Re: [sqlite] Unicode Help

2006-12-07 Thread drh
Da Martian [EMAIL PROTECTED] wrote:
 When using the
 NON16 version of prepare:
   If I add text which is in UTF16 what happens?
 
 16 Version:
 If I add UTF16 text what happnes?
 if I add UTF-8 Text what happens?
 if I add ASCIII text what happnes?
 

You seem really confused about the whole encoding issue.

Unless you take specific actions to make it otherwise,
SQLite stores all text internally as UTF-8.  I assume
that is what you are doing, but it really does not matter
because the API works exactly the same regardless of how
SQLite stores the text internally.

All text inputs to SQLite are expected to be UTF-8,
or in the case of sqlite3...16() routines, UTF-16.
No exceptions.  SQLite never accepts text encoded
using a microsoft codepage.

If you send UTF-16 or some goofy microsoft codepage
to an SQLite API that expects UTF-8, then you will end
up with chaos.  If you send UTF-8 or a codepage into
one of the sqlite3...16() APIs, then you will end up
with chaos.  Don't do these things.

Hand most SQLite APIs UTF-8 text. Send the SQLite APIs 
that end in 16 UTF-16 text.  Do any format conversions
ahead of time.

If you just follow those simple rules, everything will
work.
--
D. Richard Hipp  [EMAIL PROTECTED]



-
To unsubscribe, send email to [EMAIL PROTECTED]
-



Re: [sqlite] Unicode Help

2006-12-07 Thread Da Martian

Hi


You seem really confused about the whole encoding issue.
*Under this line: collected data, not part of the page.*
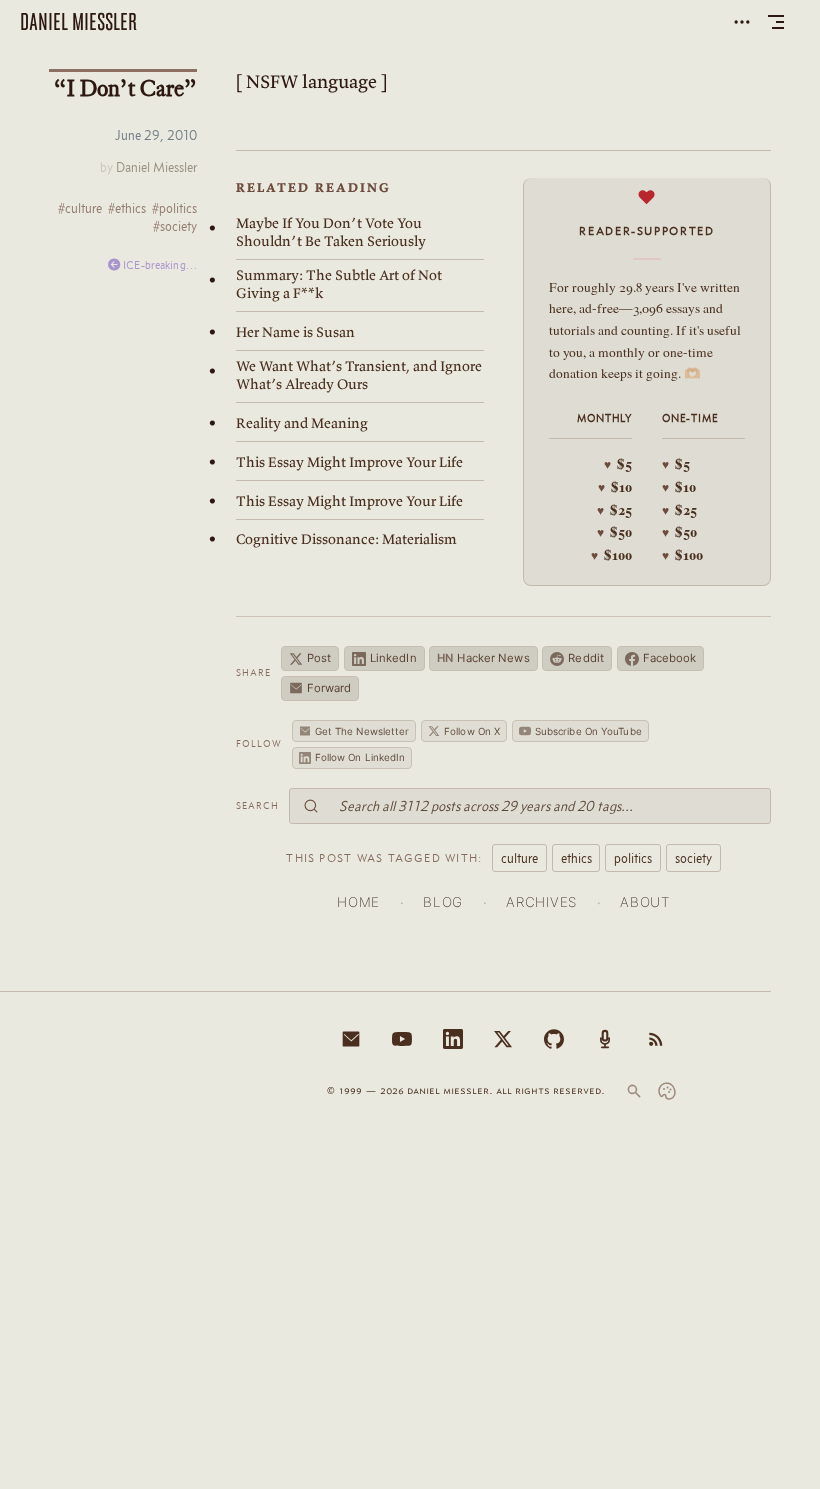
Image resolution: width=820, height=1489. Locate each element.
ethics (576, 858)
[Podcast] (605, 1039)
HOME (358, 902)
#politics (174, 209)
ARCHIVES (541, 902)
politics (633, 858)
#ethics (127, 209)
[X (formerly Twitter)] (503, 1039)
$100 (611, 555)
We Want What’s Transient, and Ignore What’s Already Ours (359, 375)
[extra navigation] (742, 22)
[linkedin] (453, 1039)
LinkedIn (393, 658)
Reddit (586, 658)
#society (175, 227)
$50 (614, 532)
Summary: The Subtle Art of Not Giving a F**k (339, 284)
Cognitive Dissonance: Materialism (346, 539)
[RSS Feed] (656, 1039)
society (693, 858)
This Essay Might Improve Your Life (349, 462)
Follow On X (472, 731)
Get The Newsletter (362, 731)
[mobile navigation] (776, 22)
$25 (614, 510)
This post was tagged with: (384, 857)
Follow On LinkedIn (360, 757)
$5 (618, 464)
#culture (80, 209)
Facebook (670, 658)
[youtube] (402, 1039)
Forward (329, 688)
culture (519, 858)
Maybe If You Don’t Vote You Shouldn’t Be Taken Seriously (331, 232)
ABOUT (644, 902)
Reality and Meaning (302, 423)
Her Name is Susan (295, 332)
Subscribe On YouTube (588, 731)
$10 (615, 487)
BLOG (443, 902)
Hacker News (483, 658)
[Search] (634, 1091)
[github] (554, 1039)
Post (319, 658)
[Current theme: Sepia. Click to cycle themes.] (667, 1091)
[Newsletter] (351, 1039)
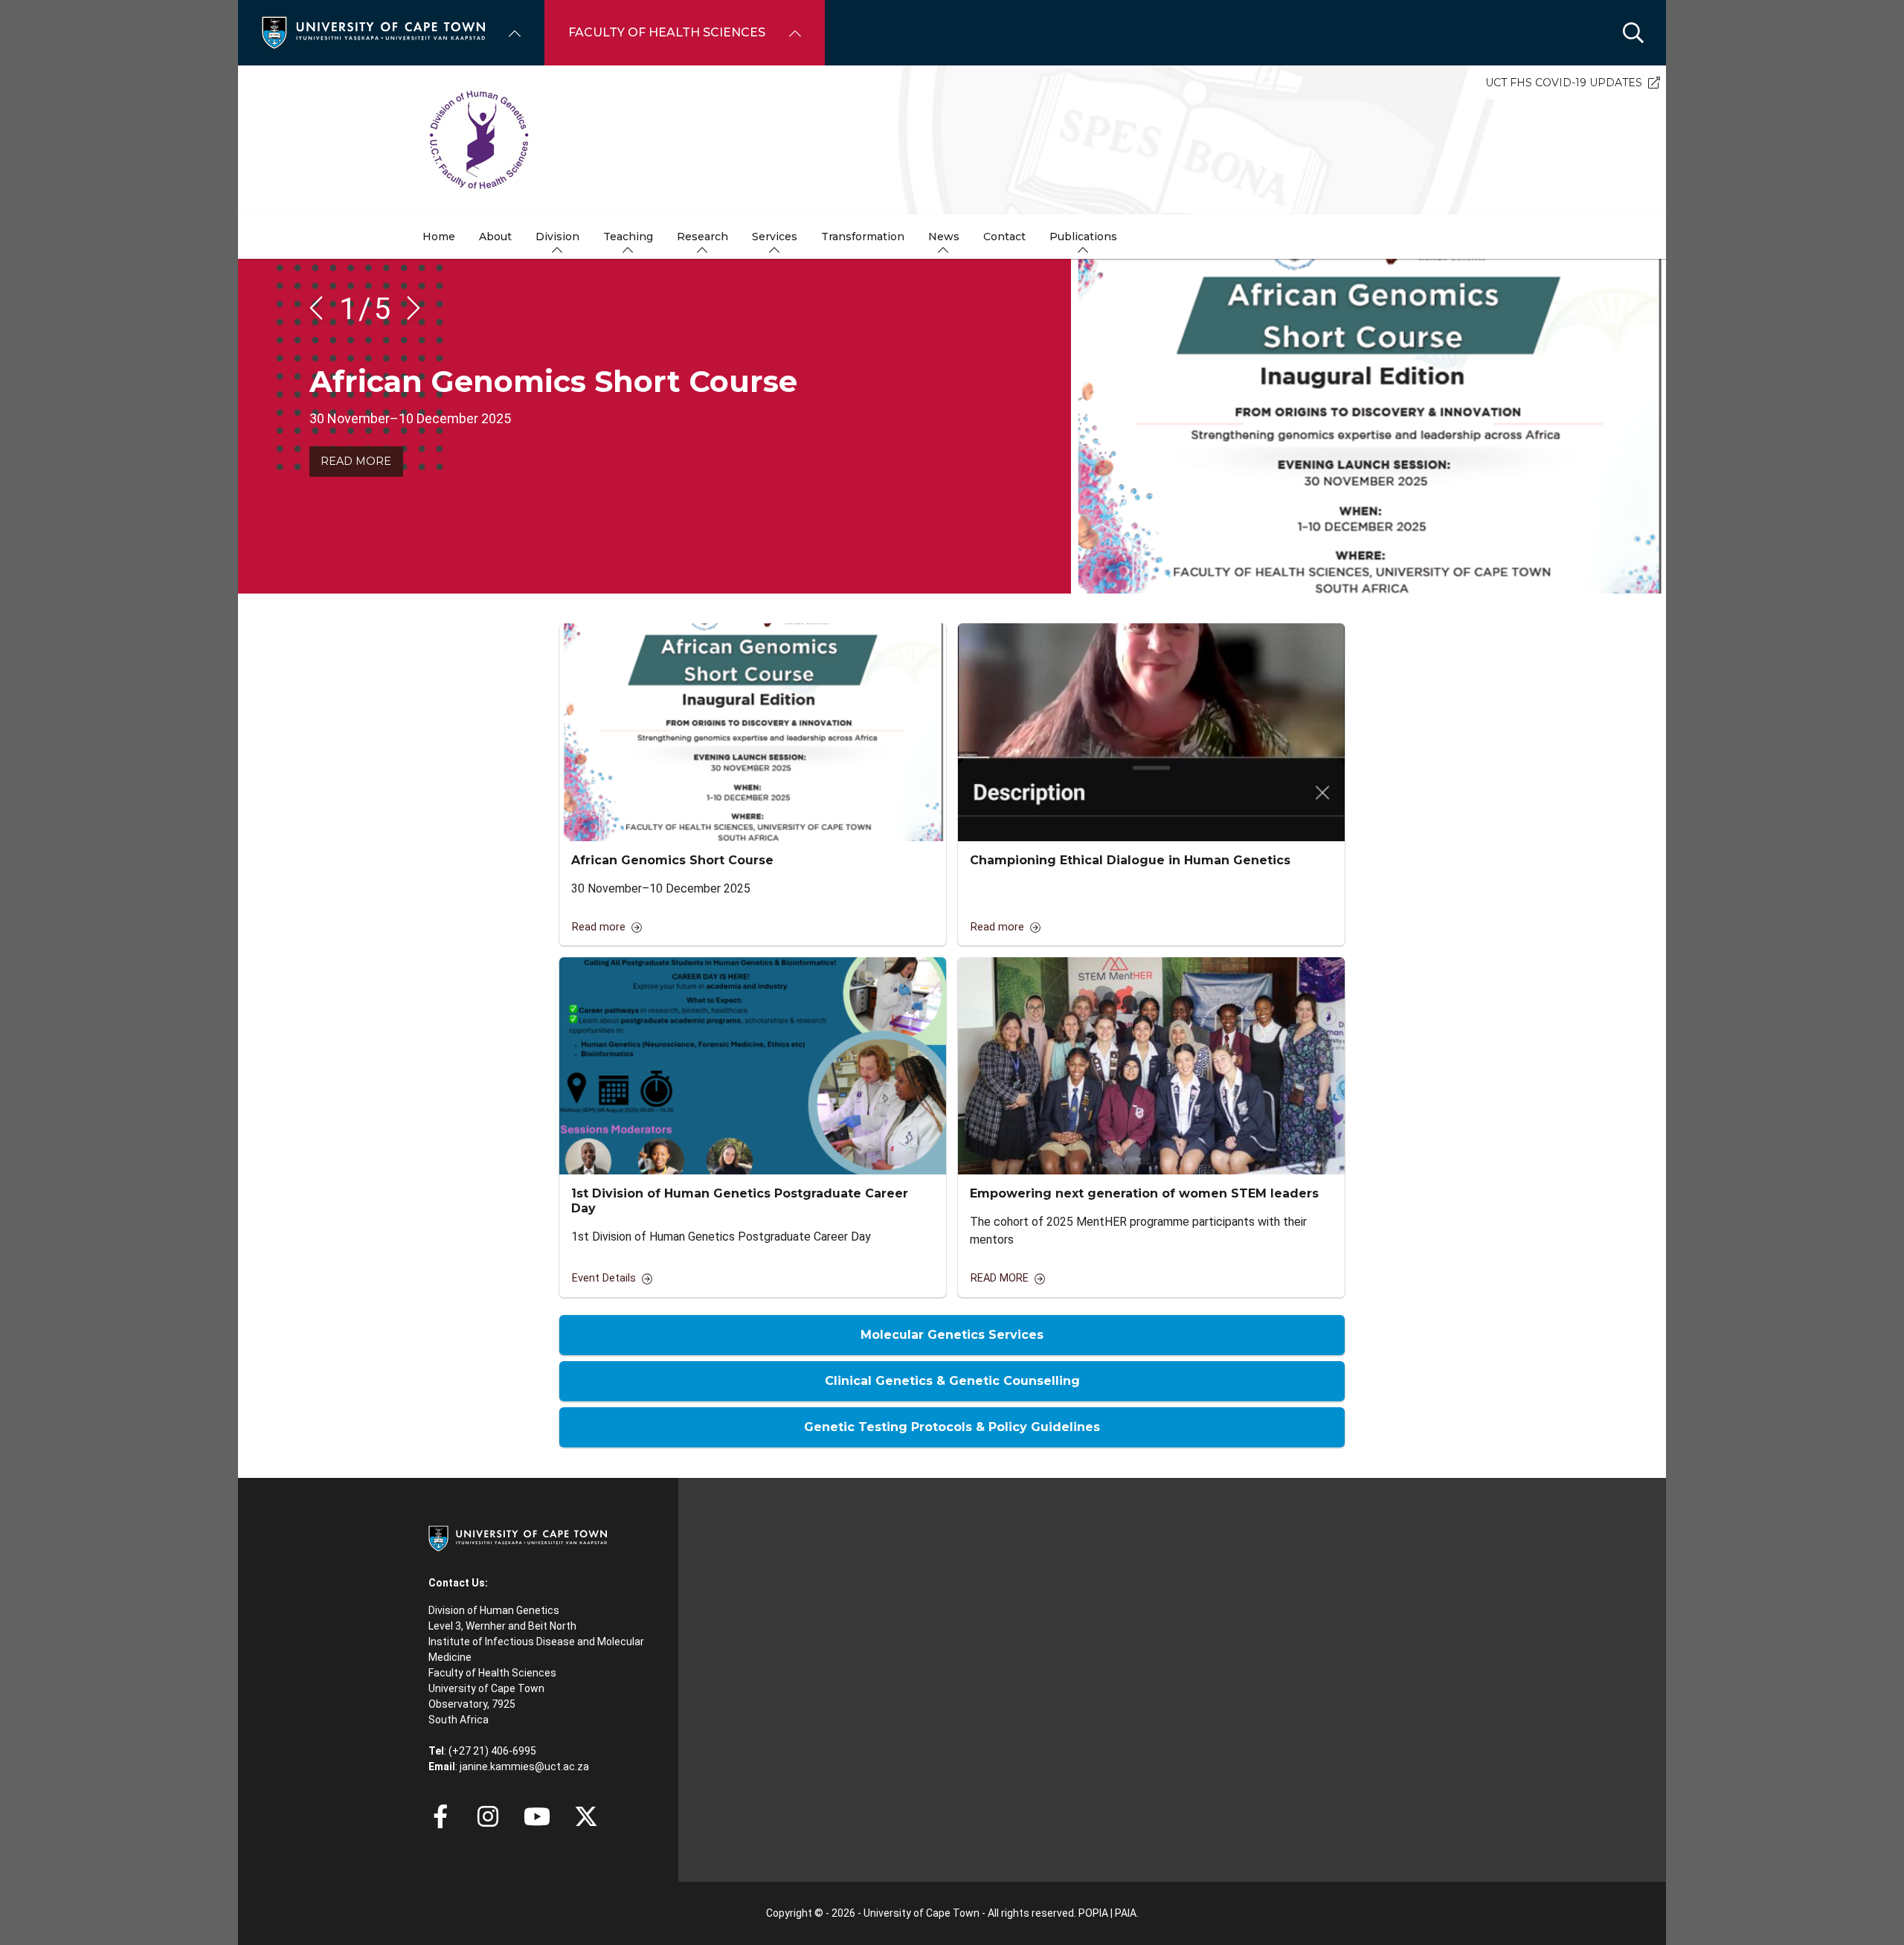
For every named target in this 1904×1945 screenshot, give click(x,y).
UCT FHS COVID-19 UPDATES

Yes definatly confused, I had always hope unicode would simplify the world,
but my experiences have shown no such luck :-) Codepages haunted my past and
encodings haunt my future :-)

Ok, that does answer one of my questions I think. If I passed something not
in UTF-8 to sqlite would it return it exactly the same way I passed it in?

From your statement of chaos below I assume it wont if that data somehow

violates UTF-8. So I need to get it to UTF-8 or UTF16 before I insert.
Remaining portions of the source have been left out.